Structural Reckoning
If economic policy hasn't adapted by this point, political instability becomes the forcing function for change. History suggests societies don't restructure smoothly under that kind of pressure.
What Leaders Need to Do Now
I'm a security leader, not a policy maker. But I spend my career thinking about systemic risk; and this is a systemic risk that is moving faster than institutions can respond. So here's what I think needs to happen:
Corporate leaders need to own the transition, not just the productivity gain. If your AI implementation eliminates a job function, what is your obligation to the people in those roles? Reskilling programs, extended transitions, income support; these aren't charity. They're the cost of sustainable growth in a society that depends on broad-based consumption to buy your products.

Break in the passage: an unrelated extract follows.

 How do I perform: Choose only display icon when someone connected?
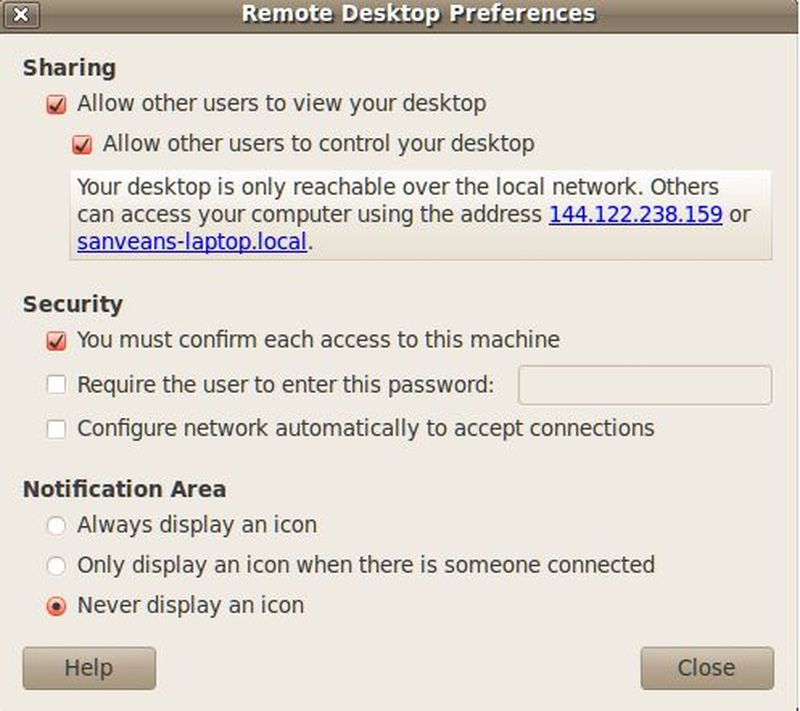[57, 566]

Governments need to start the policy conversation now, not when the crisis arrives. Every major economy needs a serious working group on AI employment impact; not to slow AI, but to design redistribution mechanisms before they're needed in emergency mode. The window for thoughtful policy is closing faster than most legislators realize.
The technology community needs to stop dismissing the concern. The "new jobs will appear" argument is historically grounded but not guaranteed. Saying "it worked before" isn't a policy. The scale and speed of current AI capability development is genuinely different from prior automation waves, and the intellectual honesty to acknowledge that uncertainty is the minimum standard for serious participation in this conversation.
"The goal is not to stop AI. The goal is to make sure the extraordinary wealth it creates doesn't concentrate in so few hands that the social contract that makes civilization possible breaks down."
The Real Question
I don't know if societies will "revert to socialism" as AI advances. I don't think that's the right frame. What I know is that the current economic model; where employment is the primary mechanism for distributing the gains of productivity; was designed for a world where human labor was the scarcest input. We are building a world where intelligence itself becomes abundant and cheap. That changes everything downstream.
The societies that navigate this well will be the ones that start designing for it now; building redistribution mechanisms, education systems, and social contracts suited to an AI-abundant economy; rather than the ones that wait until the pressure becomes impossible to ignore.
That's not socialism. That's governance. And it's past time we started treating it with the urgency it deserves.
This post reflects personal views. All figures cited from publicly available research and policy literature.